* [What is required]: When the line containing "Click the plate icon beside Areas" is found in the data below, copy it and each line after it through the line containing "The image size is (1568, 644).", exactly and with no others.

─── Extracted data ───

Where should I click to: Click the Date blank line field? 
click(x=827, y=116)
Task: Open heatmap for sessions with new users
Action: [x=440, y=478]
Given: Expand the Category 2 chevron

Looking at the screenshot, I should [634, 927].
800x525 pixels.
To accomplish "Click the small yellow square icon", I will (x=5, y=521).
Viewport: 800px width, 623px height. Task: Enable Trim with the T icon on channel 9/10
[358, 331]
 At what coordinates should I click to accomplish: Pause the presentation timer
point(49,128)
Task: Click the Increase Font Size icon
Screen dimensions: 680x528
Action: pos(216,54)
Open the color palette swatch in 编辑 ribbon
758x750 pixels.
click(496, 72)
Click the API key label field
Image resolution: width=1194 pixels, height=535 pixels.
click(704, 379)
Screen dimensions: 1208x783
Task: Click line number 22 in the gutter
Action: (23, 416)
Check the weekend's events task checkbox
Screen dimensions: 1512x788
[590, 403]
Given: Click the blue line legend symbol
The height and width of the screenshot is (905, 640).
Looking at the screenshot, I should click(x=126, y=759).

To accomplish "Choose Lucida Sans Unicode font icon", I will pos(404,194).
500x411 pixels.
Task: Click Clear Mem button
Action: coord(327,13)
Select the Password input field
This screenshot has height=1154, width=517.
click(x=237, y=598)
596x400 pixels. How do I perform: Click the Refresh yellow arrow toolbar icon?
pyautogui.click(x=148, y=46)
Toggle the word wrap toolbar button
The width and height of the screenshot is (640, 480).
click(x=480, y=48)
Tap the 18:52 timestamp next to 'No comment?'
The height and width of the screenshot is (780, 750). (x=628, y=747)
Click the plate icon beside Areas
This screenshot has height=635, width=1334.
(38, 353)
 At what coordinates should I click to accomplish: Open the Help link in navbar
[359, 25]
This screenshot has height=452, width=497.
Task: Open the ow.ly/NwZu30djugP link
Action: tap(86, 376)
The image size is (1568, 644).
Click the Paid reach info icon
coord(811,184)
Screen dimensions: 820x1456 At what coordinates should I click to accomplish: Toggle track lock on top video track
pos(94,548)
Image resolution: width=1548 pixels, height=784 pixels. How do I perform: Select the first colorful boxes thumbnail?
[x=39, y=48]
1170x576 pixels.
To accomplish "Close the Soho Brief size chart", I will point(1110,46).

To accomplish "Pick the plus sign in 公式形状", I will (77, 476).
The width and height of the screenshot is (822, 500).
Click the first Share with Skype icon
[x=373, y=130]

───

* [Answer box]:
Click the plate icon beside Areas
This screenshot has height=635, width=1334.
(38, 353)
 At what coordinates should I click to accomplish: Open the Help link in navbar
[359, 25]
This screenshot has height=452, width=497.
Task: Open the ow.ly/NwZu30djugP link
Action: tap(86, 376)
The image size is (1568, 644).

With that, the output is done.